For many of us, this has already become the new norm.

James Clear, author of one of my favorite productivity books Atomic Habits, notes that it takes about 2 months to build a habit.

Well, it’s bit a little over 2 months months since my office shut down in mid-March. So for many of us, we have already built our new habits, whether we know it or not and whether they’re good or bad.

Personally, I’m playing the long game. I do not know how long this is going to last, but I do know that I won’t be travelling or going into the office any time soon. That’s lead to my wife and I rethinking not just our apartment layout, but also our entire living situation.

We’re currently in a one-bedroom apartment. It works, but her files are starting to pile up. I’m at the dinner table and the power cables are getting out of control. We both have calls at the same time leading to one of us (me) needing to take them in the bedroom or closet (sound is great btw).

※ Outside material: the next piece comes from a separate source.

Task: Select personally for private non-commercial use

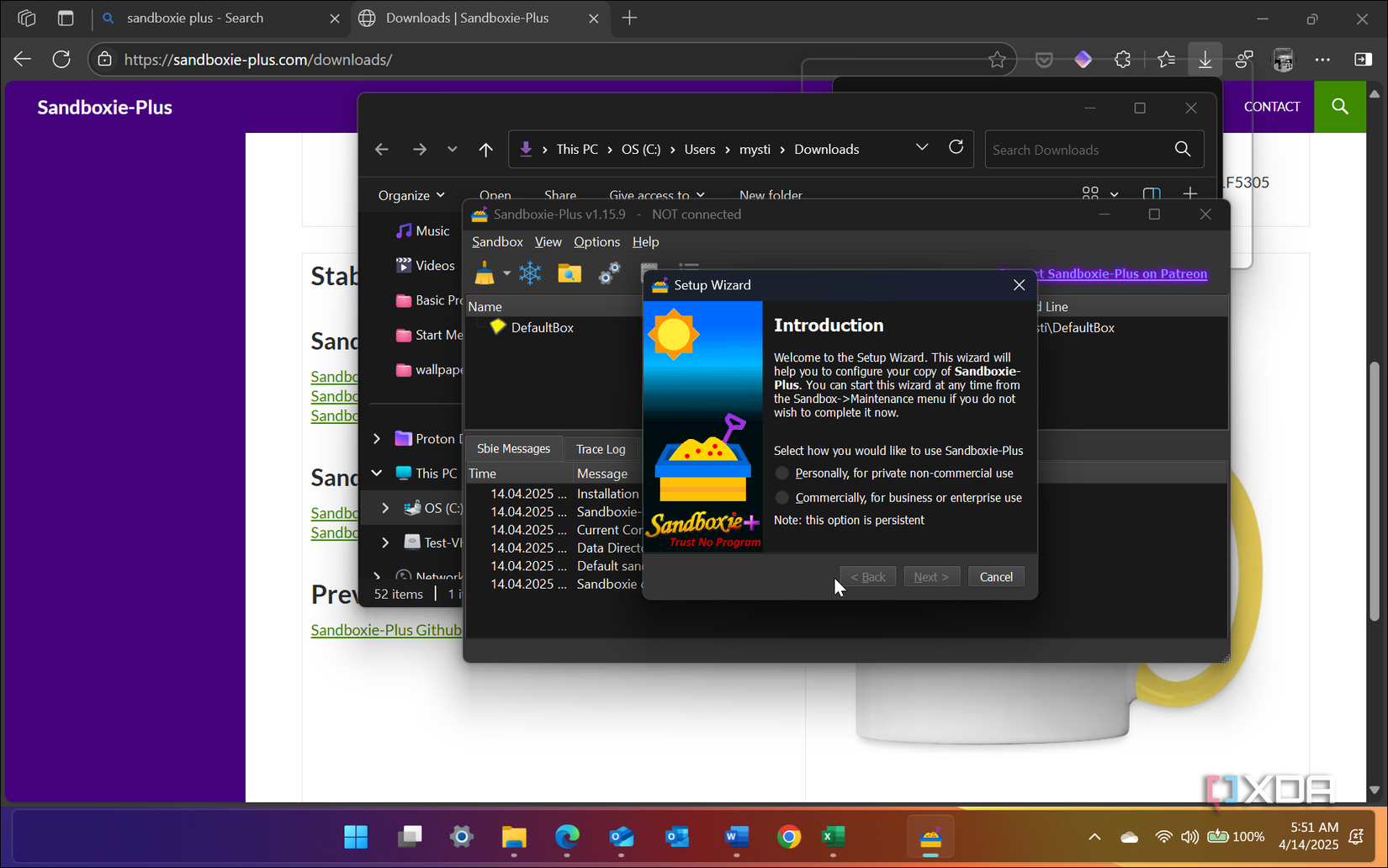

This period of working from home has had a real impact on us and families nationwide. It can also be stressful at times because as much as you try to go with the flow, it’s had to plan for something that’s uncertain.

Playing the long game

I can only speak for my wife and I’s experiences but if there’s one tip of advice I can provide for getting through is is playing the long game. That can mean something different for everyone.

In education, that might mean reconsidering how you want to pursue your college degree. The country’s largest college system just announced the entire fall term would be held online. If more colleges go this route, how does that impact your decision to attend your university? Professor Galloway covered this as well in his blog and New York Magazine.

Childcare? As someone without kids, working from home might seem like a great opportunity for parents to save on daycare and nannies! Wrong. I’ve heard/read/listened/seen how hard it can be to be a parent/employee/business owner/home school teacher/care taker. I empathize with those parents and wonder how they do it. We have a close friend who is fortunate enough to be able to pay for a nanny to care for her child while she works. Unfortunately, that’s not easily attainable for many families.

I also can’t tell you how many ads and Instagrams accounts I’ve seen encouraging people to become entrepreneurs and online coaches. The fact is though, this might be an opportunity for many to take the leap and pursue their own business opportunities and build their personal brand. During a time of uncertainty, you might be in a position where you cannot control whether your current role stays or goes. If you’re in that position, it makes sense to take control of your career and build something you believe in.

What am I doing?

Playing the long game and taking it one day at a time.

Being the productivity nerd that I am, I have found ways to make the most of my time. And given that I’m working from home, I’m able to control how I spend that time.

I can block my calendar for personal budgeting time, runs, calls, breaks, work, lunch, take-out dates with my wife, etc. Doing so has allowed me to ensure I have carve enough time to work on personal projects, like this website and my YouTube channel.

There have been times where days go by and I fall in a rut because I feel like I haven’t done much, but I’m getting better at tracking tasks and so I feel like I’m using my time productively. Checklists can do such wonders.

Anyway – I’ll end here. If you made it this far, thanks for reading!